Although we hereby deny respondent’s motion for permission to file a late answer to the third petition, we have considered his statements in mitigation that are set forth in his proposed answer to that petition. Thus, in determining an appropriate sanction we have considered all of respondent’s submissions in mitigation, including his statement that the misconduct occurred at a time when he was experiencing extreme family difficulties and mental health issues for which he has sought counseling and treatment.

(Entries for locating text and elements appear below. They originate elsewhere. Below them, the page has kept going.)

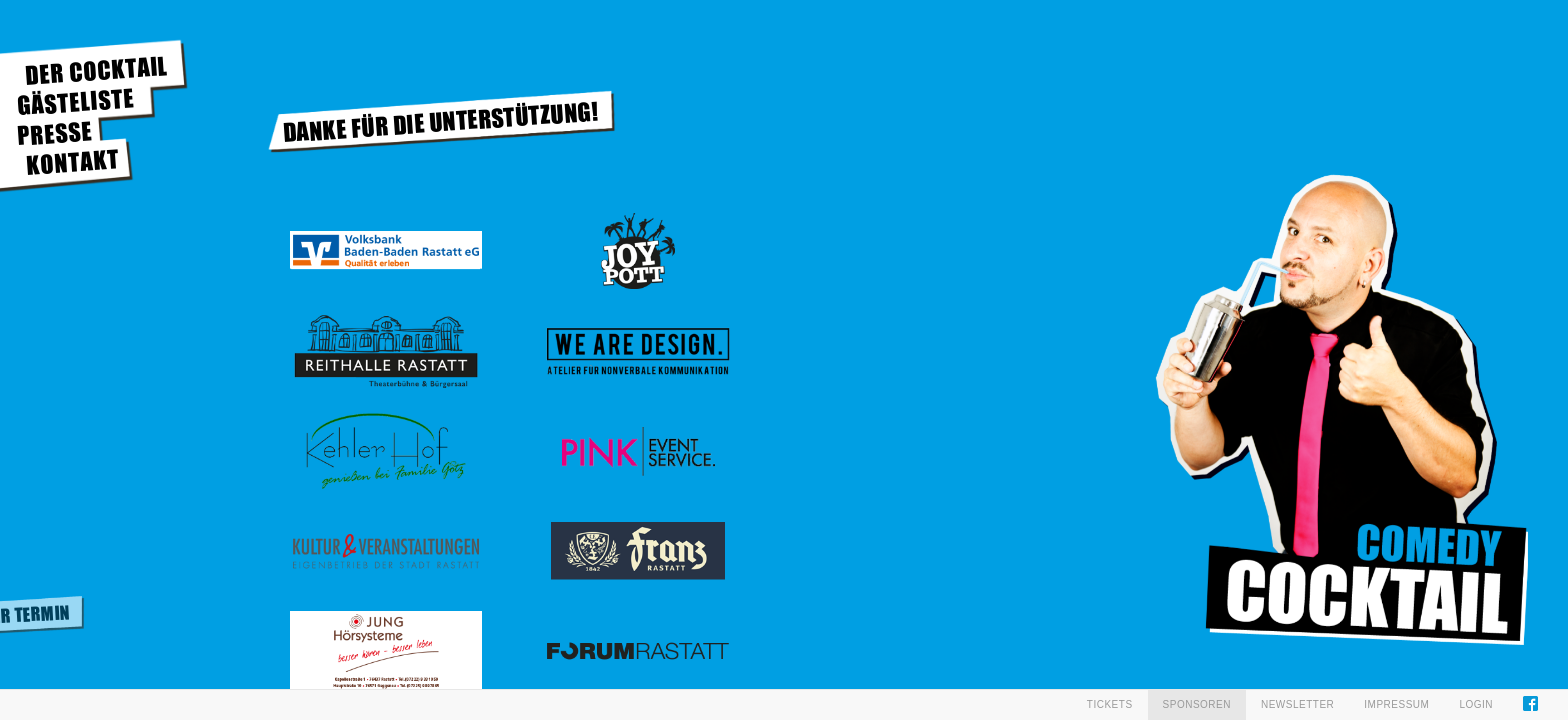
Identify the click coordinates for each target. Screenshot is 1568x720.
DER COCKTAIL (96, 70)
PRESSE (54, 133)
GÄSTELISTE (75, 101)
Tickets (1110, 704)
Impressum (1396, 704)
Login (1476, 704)
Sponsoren (1197, 704)
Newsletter (1297, 704)
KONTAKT (72, 162)
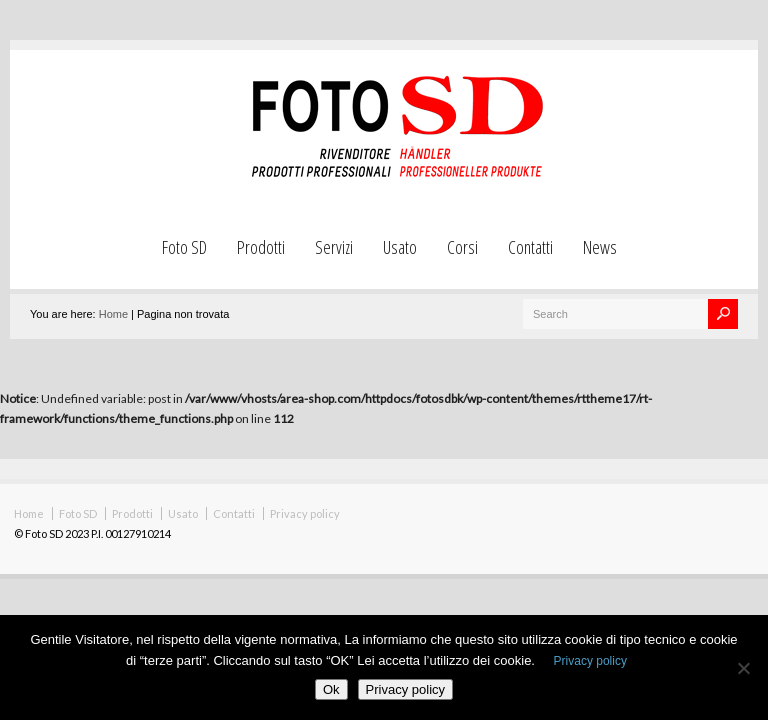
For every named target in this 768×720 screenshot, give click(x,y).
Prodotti (261, 247)
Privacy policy (305, 513)
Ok (331, 689)
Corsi (462, 247)
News (600, 247)
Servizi (334, 247)
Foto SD (184, 247)
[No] (743, 668)
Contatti (530, 247)
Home (113, 314)
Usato (400, 247)
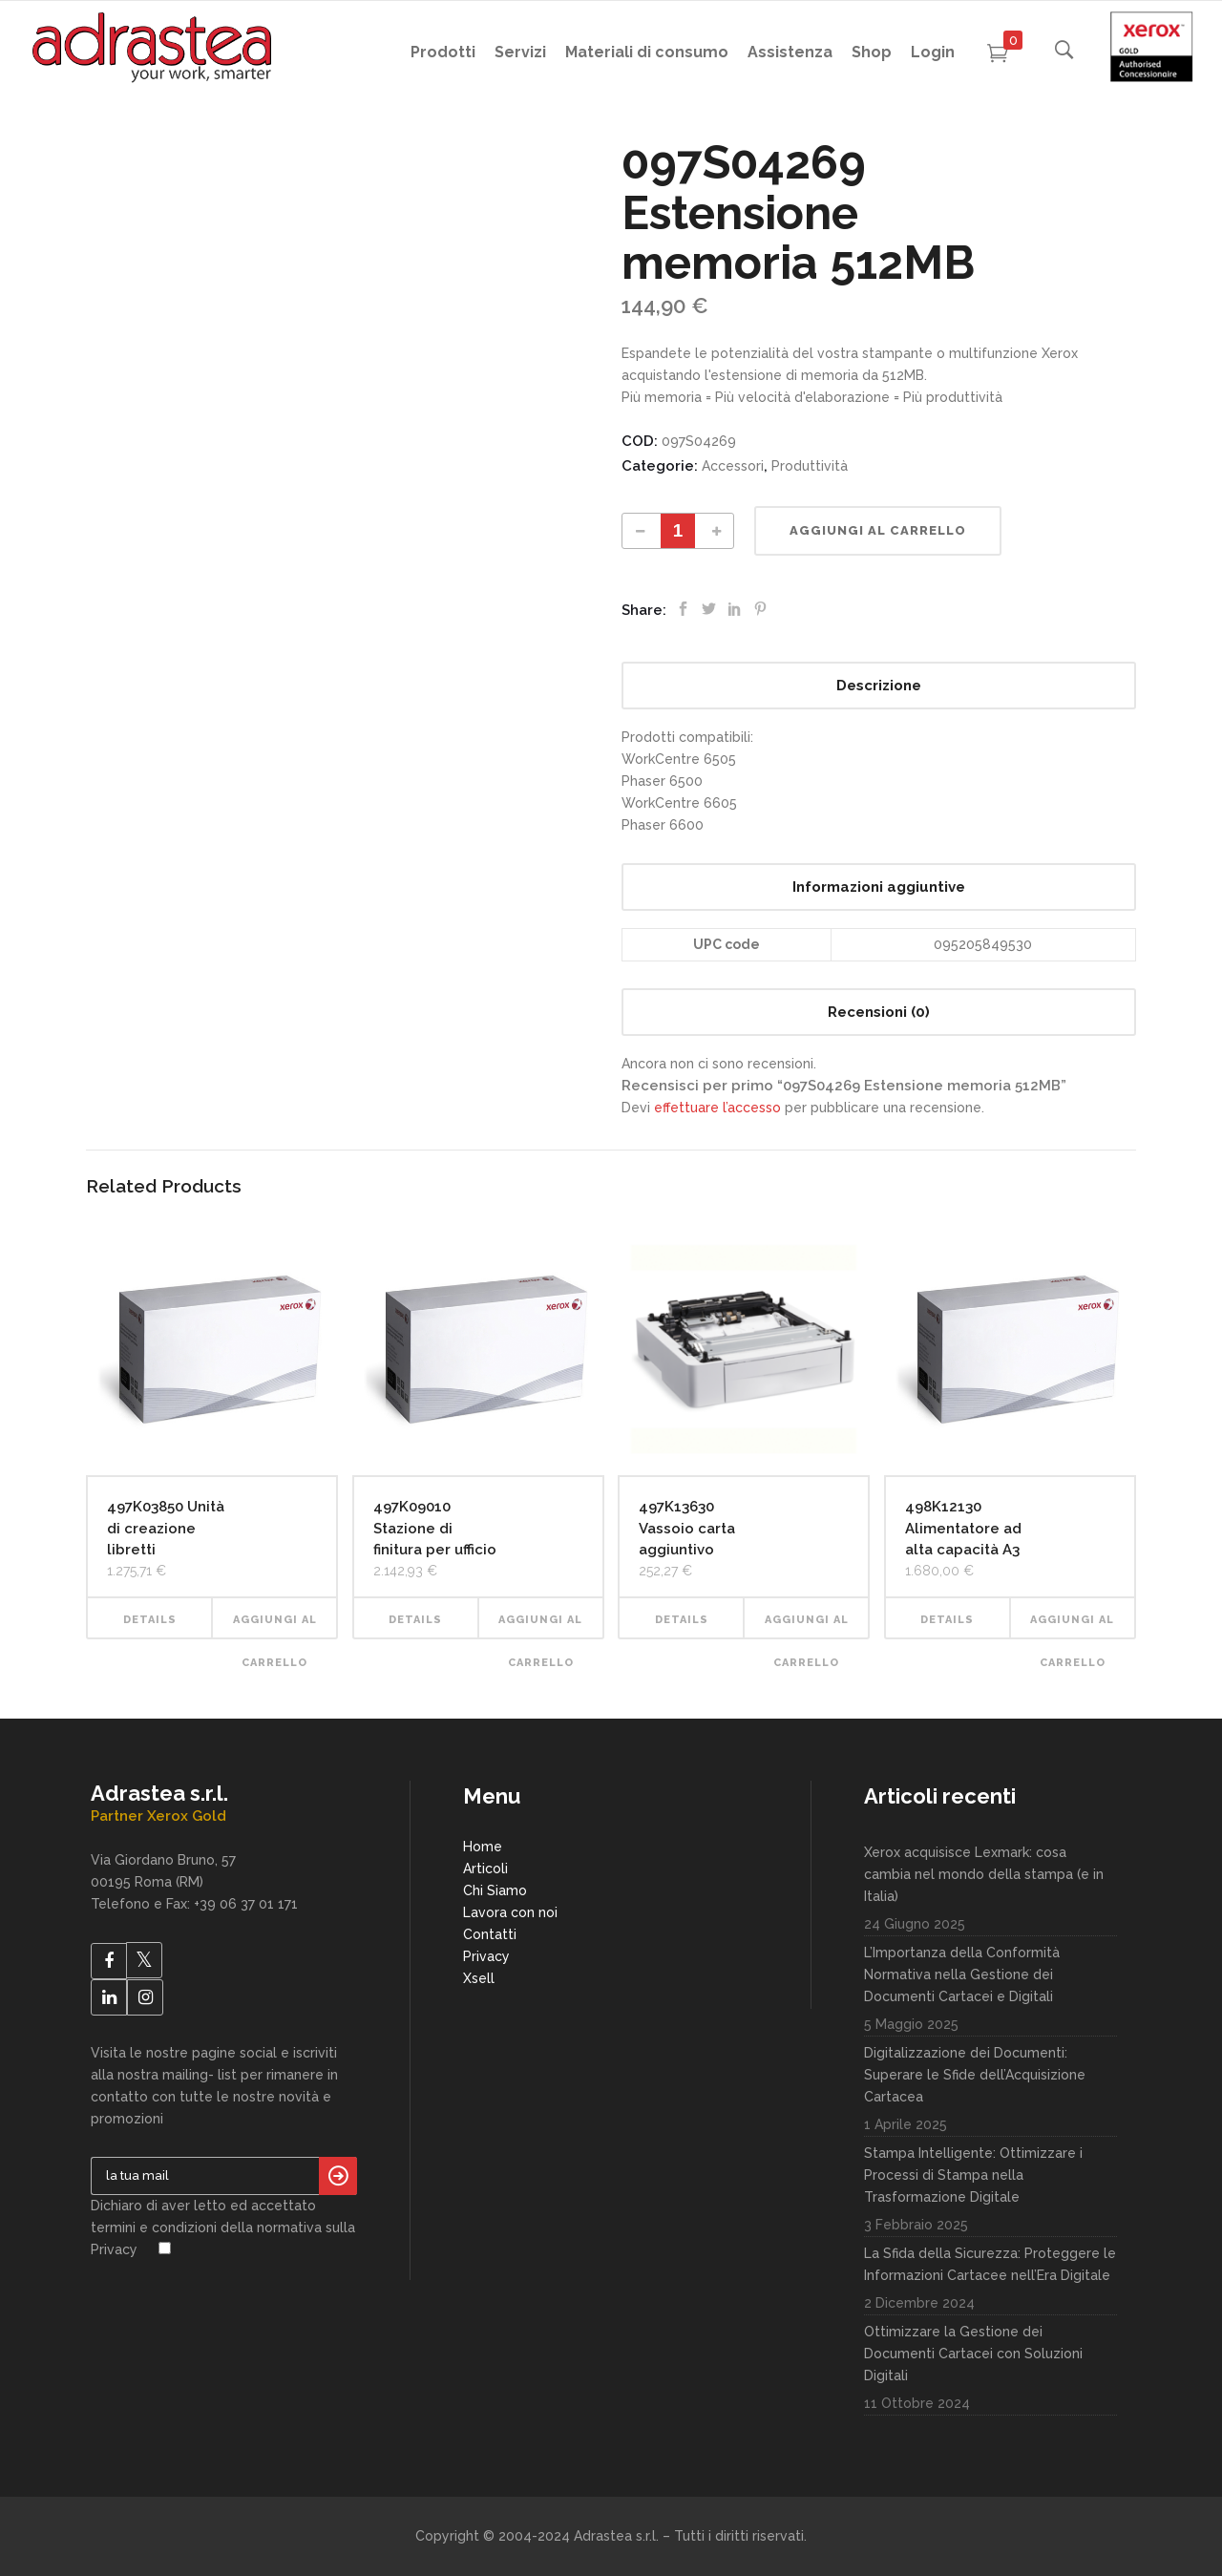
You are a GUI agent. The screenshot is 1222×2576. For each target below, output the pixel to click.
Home (482, 1846)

Although respondent states that his misappropriation of client funds and failure to refund unearned legal fees are attributable to financial difficulties, we note that we have previously determined that financial difficulties do not justify or excuse misuse of funds belonging to another person (see Matter of Frank, 307 AD2d 142, 143 [2003]). In aggravation of the charges, we have considered that respondent has engaged in a pattern of knowingly causing harm to clients for his personal benefit and that he has yet to repay two clients. Accordingly, after consideration of all of the factors in this matter, we conclude that respondent should be suspended from the practice of law for a period of four years and until further order of the Court. In addition, we direct respondent to pay restitution to one client in the amount of $1,009, as requested by the Grievance Committee in the third petition. We deny the Committee’s request for restitution in the second petition, however, inasmuch as the Committee has failed to establish that respondent “wilfully misappropriated or misapplied” the funds in question within the meaning of Judiciary Law § 90 (6-a). We instead direct respondent to satisfy the fee arbitration award in the amount of $1,000 that was rendered in favor of his former client.
Whalen, P.J., Centra, Peradotto and Lindley, JJ., concur.Final order of suspension entered.